I'm pretty stuck - or thick!
Thanks.
You need to use this inside onclick='return displayData(); and then use it in your function like below:-
Working snippet:-
function displayData(ele){
var btnData = ele.value;
alert("The currently selected button is "+btnData);
return false;
}
<form method='POST'>
<input type='submit' value='hi' onclick='return displayData(this);'/>
<input type='hidden' name='content' value='$file'/>
<input type='hidden' name='title' value='$filePathTrimmed'/>
</form>
You are setting the same id value for each separate form. You should ensure that all the id attribute values are unique for all html elements as a rule of thumb to avoid unpredictable behaviours in the dom.
<?php
if(isset($_POST['FolderContent'])) {
foreach (glob($_POST['FolderContent']."/*.*") as $idx => $file) {
if(is_file($file)){
$fileNoExt = substr($file, 0, -4); //Remove file extension so the menu item shows only the name of the file
$character = explode('/', $fileNoExt);
$filePathTrimmed = trim(end($character));
echo "<form method='POST'>
<input type='submit' id='selectBtn-{$idx}' value='$filePathTrimmed' onclick='return displayData(this.id);'/>
<input type='hidden' id='dataField' name='content' value='$file'/>
<input type='hidden' name='title' value='$filePathTrimmed'/>
</form>";
} else {
echo "Files not found!";
}
}
}
?>
And javascript:
<script>
function displayData(clicked_id)
{
var btnData = document.getElementByID(clicked_id).value;
alert("The currently selected button is "+btnData);
return false;
}
</script>
Solution: I used 'return false' at the end of the javascript/ajax code block, and 'this' in the php code to pass current data held in 'value' - thanks Alive to Die.

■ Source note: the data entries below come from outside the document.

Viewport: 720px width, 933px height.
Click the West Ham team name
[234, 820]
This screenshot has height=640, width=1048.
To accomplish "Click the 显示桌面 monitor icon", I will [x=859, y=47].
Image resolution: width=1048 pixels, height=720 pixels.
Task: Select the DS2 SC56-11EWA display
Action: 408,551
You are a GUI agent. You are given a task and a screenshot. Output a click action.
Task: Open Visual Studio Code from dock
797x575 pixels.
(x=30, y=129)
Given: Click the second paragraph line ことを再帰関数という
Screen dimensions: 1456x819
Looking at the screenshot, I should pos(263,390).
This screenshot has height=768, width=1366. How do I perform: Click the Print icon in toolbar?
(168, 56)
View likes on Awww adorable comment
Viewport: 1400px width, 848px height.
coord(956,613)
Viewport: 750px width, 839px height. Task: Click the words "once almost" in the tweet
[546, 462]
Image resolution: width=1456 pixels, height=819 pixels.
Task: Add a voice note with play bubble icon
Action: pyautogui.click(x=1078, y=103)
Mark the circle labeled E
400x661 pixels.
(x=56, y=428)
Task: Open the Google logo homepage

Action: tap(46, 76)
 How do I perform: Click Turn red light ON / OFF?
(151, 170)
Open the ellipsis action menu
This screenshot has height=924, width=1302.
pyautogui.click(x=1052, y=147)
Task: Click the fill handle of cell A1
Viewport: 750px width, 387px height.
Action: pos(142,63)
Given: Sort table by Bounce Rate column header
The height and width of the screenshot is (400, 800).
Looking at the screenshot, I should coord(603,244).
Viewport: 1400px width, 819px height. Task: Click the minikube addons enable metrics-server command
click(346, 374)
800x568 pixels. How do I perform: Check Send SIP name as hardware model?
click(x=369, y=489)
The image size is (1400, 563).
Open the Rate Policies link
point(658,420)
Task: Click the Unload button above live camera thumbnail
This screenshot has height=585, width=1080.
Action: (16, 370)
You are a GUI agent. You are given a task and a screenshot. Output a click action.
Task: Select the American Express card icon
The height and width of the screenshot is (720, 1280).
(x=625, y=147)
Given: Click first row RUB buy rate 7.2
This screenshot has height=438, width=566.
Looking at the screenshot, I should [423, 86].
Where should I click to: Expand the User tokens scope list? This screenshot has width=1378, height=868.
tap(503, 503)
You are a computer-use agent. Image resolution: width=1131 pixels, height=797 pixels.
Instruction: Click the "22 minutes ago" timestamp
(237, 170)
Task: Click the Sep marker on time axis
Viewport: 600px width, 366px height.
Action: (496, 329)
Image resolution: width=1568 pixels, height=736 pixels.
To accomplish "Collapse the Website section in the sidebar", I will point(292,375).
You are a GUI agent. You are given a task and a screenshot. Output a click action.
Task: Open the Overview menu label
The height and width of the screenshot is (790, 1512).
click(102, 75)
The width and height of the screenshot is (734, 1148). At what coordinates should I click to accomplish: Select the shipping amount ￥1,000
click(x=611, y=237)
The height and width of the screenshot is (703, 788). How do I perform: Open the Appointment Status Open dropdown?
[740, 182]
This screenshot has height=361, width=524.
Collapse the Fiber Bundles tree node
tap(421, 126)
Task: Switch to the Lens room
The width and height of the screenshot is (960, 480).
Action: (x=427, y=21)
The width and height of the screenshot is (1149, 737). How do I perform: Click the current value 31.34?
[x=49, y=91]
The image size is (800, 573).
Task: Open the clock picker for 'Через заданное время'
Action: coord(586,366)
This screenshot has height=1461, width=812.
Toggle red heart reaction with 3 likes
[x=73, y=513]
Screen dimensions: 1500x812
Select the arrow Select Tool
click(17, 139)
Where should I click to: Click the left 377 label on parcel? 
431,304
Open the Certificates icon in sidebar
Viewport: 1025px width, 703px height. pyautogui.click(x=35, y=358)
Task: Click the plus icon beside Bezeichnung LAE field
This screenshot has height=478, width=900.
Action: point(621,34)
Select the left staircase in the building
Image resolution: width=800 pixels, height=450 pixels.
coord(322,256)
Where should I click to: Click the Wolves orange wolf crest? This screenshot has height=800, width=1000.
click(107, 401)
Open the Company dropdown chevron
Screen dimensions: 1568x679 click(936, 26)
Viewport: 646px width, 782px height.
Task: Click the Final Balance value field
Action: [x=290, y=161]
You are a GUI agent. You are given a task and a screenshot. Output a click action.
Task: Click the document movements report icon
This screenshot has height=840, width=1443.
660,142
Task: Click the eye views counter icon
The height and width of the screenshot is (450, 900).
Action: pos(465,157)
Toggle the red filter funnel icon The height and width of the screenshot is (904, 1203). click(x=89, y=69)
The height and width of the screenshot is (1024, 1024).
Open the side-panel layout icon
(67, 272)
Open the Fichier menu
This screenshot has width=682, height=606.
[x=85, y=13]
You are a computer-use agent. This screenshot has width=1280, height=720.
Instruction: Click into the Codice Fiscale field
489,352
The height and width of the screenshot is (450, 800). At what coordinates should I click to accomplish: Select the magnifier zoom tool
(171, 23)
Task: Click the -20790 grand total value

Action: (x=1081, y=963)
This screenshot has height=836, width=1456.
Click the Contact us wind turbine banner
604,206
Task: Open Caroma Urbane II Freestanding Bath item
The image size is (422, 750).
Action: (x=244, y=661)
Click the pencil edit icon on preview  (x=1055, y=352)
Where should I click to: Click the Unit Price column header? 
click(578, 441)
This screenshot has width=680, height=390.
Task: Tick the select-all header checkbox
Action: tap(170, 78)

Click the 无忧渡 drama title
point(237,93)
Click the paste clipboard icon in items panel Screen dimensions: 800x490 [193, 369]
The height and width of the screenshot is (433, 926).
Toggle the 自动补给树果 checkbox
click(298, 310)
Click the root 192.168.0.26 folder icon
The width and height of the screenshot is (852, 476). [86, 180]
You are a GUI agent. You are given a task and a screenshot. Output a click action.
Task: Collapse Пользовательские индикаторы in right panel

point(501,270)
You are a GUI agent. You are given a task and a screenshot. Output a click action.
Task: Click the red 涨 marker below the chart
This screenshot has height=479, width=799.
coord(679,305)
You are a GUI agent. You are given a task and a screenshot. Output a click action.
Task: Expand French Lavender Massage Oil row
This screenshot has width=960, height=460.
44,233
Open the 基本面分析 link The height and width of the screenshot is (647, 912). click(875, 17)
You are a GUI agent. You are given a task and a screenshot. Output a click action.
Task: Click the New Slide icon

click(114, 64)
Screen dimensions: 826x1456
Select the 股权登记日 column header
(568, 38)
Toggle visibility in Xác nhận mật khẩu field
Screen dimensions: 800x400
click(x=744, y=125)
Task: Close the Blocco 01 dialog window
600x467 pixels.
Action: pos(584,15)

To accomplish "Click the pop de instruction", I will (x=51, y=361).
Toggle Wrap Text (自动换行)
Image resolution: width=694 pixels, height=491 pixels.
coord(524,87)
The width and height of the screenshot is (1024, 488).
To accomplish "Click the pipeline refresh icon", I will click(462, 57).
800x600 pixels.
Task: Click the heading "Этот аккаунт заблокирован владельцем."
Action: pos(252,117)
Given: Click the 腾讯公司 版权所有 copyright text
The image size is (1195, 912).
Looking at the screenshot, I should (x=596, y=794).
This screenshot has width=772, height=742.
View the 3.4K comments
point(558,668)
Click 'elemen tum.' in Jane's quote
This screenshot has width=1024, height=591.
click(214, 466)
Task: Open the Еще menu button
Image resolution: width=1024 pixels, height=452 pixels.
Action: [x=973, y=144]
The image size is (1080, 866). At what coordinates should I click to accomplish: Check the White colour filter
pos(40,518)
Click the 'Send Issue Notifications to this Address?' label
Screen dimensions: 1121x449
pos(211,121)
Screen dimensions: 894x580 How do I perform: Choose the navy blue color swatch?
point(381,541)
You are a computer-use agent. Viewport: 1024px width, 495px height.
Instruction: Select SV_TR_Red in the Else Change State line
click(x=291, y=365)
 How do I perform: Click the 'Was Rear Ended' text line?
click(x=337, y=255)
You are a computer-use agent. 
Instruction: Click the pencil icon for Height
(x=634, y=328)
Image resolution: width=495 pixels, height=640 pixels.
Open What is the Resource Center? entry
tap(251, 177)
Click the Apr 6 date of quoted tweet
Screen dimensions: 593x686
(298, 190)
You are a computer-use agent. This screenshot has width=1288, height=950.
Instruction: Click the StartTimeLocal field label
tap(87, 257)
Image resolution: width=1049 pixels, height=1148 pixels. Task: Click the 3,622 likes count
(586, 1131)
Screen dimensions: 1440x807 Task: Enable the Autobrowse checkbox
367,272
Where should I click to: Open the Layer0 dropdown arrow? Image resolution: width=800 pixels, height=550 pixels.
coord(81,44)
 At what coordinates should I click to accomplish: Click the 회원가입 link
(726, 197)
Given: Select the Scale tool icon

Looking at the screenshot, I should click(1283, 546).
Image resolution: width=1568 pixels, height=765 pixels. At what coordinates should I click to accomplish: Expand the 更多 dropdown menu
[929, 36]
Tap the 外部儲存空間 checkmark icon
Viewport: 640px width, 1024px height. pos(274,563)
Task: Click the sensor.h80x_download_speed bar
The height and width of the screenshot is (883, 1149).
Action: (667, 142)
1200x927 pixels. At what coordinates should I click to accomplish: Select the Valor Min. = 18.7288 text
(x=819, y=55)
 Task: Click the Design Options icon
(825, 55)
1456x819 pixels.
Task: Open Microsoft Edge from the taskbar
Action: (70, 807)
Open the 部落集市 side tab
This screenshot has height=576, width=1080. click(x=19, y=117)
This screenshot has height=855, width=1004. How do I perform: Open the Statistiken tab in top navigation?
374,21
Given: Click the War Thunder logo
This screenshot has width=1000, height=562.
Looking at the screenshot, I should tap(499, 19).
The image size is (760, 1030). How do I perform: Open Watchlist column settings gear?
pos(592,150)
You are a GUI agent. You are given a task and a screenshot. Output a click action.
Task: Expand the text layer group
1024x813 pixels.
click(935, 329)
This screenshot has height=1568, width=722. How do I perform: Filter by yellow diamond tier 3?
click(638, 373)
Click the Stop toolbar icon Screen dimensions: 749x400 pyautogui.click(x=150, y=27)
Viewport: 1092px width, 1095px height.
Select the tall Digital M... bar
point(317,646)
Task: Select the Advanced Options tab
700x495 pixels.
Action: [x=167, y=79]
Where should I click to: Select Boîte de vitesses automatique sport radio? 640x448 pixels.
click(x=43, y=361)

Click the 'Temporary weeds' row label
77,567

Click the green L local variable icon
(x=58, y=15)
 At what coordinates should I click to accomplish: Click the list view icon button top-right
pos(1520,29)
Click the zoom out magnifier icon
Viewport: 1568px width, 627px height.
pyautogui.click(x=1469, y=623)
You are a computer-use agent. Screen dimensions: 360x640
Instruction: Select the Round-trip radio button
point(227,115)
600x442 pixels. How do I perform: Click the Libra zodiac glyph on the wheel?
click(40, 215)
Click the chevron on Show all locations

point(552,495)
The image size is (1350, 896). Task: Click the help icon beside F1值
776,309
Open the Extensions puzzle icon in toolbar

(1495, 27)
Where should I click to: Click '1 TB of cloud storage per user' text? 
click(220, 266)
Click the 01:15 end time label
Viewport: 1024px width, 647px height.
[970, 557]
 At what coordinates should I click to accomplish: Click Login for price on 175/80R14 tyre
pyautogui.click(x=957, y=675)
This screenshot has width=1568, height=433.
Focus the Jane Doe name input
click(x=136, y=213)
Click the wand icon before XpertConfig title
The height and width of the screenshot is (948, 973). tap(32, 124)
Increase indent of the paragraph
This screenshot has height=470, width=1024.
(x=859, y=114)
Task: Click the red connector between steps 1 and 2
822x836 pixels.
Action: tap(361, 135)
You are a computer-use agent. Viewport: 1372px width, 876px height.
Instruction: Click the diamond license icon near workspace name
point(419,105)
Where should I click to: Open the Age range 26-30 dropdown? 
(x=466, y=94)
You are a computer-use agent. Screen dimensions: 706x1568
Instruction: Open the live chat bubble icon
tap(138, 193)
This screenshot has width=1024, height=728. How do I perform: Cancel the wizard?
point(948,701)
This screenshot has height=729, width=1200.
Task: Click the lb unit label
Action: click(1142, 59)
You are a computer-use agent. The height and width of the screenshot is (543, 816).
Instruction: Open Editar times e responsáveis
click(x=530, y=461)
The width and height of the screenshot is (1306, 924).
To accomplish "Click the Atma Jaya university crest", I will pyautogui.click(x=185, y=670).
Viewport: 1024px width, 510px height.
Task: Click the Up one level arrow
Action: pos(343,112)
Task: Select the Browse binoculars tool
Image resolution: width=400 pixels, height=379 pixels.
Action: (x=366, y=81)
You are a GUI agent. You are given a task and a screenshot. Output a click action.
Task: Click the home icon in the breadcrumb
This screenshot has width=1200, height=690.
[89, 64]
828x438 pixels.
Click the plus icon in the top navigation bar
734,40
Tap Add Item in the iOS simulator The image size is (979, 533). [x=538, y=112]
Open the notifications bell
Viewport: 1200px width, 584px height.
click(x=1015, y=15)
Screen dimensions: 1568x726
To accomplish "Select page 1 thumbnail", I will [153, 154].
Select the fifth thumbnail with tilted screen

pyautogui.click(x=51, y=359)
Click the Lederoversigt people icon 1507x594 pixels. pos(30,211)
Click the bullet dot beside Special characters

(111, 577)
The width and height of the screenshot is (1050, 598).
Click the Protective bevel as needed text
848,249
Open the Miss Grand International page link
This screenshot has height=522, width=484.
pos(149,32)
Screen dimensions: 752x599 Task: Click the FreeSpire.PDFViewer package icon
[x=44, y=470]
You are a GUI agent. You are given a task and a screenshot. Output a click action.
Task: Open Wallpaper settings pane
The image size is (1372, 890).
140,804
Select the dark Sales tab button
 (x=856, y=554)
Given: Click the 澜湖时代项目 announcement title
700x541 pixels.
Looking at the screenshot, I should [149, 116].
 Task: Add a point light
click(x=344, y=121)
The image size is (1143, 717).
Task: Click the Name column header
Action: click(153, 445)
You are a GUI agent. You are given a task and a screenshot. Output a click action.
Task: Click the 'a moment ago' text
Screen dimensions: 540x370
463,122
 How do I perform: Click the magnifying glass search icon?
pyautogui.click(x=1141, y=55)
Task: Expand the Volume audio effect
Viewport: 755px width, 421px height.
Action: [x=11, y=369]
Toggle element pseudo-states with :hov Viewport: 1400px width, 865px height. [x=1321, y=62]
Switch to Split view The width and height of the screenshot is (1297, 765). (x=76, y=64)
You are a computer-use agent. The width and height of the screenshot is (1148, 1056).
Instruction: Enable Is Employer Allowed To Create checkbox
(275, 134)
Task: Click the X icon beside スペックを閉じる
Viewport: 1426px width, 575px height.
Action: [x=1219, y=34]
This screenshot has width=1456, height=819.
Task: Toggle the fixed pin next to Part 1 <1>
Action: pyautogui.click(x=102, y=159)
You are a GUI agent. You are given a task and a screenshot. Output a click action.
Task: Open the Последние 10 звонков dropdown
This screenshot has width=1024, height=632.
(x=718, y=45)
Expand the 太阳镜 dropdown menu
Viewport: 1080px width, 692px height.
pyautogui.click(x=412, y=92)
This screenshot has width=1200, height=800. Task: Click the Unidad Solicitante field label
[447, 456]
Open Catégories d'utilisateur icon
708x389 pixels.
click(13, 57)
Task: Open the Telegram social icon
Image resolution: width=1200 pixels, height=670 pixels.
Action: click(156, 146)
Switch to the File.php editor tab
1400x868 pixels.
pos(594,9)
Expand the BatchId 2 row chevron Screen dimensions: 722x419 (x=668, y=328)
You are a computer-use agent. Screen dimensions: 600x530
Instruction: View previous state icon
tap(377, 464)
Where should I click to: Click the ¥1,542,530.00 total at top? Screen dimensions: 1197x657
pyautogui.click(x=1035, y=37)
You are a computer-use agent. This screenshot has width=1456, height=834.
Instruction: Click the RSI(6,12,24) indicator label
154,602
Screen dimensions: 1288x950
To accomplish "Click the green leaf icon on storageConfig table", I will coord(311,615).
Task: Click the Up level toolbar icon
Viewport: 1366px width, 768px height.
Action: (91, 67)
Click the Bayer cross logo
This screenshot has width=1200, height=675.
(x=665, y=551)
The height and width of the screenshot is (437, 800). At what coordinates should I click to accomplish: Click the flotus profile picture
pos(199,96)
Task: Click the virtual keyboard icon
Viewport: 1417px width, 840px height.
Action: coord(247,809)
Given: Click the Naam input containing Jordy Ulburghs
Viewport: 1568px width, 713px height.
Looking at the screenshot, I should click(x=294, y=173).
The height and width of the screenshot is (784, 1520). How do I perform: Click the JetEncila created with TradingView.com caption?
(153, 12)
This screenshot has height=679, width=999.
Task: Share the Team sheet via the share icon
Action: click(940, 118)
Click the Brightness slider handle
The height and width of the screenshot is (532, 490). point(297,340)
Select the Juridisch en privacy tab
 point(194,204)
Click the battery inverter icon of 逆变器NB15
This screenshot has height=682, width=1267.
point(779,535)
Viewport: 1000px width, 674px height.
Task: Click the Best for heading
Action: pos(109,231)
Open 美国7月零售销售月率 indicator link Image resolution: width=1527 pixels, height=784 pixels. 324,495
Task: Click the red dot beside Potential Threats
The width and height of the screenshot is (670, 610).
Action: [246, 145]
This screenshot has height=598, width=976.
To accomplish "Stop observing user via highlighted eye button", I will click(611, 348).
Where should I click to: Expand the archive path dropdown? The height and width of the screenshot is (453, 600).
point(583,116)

I also I made use of the 'name' attribute to store and access further data data.
PHP:
echo "<form method='POST'>
<input type='submit' id='selectBtn' name='$file' value='$filePathTrimmed' onclick='return displayData(this);'/>
</form>";
JS:
<script>
function displayData(fileName)
{
var btnData =fileName.name;
var name = fileName.value;
$.ajax({
type : "POST",
url : "DisplayFileContents.php",
data : {"data": btnData, "name": name},
success : function(result) {
$('.page-content').html(result);
$('body').animate({scrollTop: 0}, 200);
}
});
return false;
};
DisplayFileContents.php:
<?php
$filename=$_POST['data'];
$title = $_POST['name'];
echo "<h2>".$title."</h2>";
echo "<pre>";
Include $filename;
echo "</pre>";
?>
Related
I have created my own "like" button. With AJAX I'm able to post changes to database to add 1 to the "like" button. Then JavaScript will update the first "like" button with the updated information once. It will not update again if I click the "like" again. Also none of other "like" buttons work, they only refresh the page.
I have searched all over trying to find an answer for this. I have gotten it down to where I have each like button to where it has its own id. Even though I'm passing the id for the button into AJAX and back to JavaScript from the server. I'm still not able to update the other "like" buttons. Only the first one and only once.
<html>
<script>
window.addEventListener("load", function () {
function sendData() {
var XHR = new XMLHttpRequest();
// Bind the FormData object and the form element
var FD = new FormData(form);
XHR.onload = () =>{
var response
try{
response = JSON.parse(XHR.responseText);
}catch (e){
console.error('no parse');
}
if(response){
handleresponse(response);
}
}
// Set up our request
XHR.open("POST", "likes.php");
// The data sent is what the user provided in the form
XHR.send(FD);
}
// Access the form element...
var form = document.getElementById("likesform");
// ...and take over its submit event.
form.addEventListener("submit", function (event) {
event.preventDefault();
sendData();
});
});
function handleresponse(response){
console.log(response.message);
let value = response.message;
let id = response.id;
console.log(id);
document.getElementById(id).value = "Liked " + value;
value = 0;
id = 0;
}
</script>
<?php
function postcommentbar($imagenumber, $likes, $num_rows){
echo "<div id='postcommentbar'>";
echo "<form id='likesform' ><input type='hidden' name='imagenumber' value='".$imagenumber."'><input type='hidden' name='like' value='Like'><input type='hidden' name='likes' value='".$likes."'><input type='submit' class='likebutton' id='".$imagenumber."' value='Like ".$likes."'></form>";
echo "<form action='comments.php' method='POST'><input type='hidden' name='imagenumber' value='".$imagenumber."'><input id='commentbutton' type='submit' name='comment' value='Comment ".$num_rows."'></form>";
echo "</div>";
$num_rows = 0;
}
?>
I expect to be able to click any "like" button on the page and see it updated accordingly with the increased number of "like"s.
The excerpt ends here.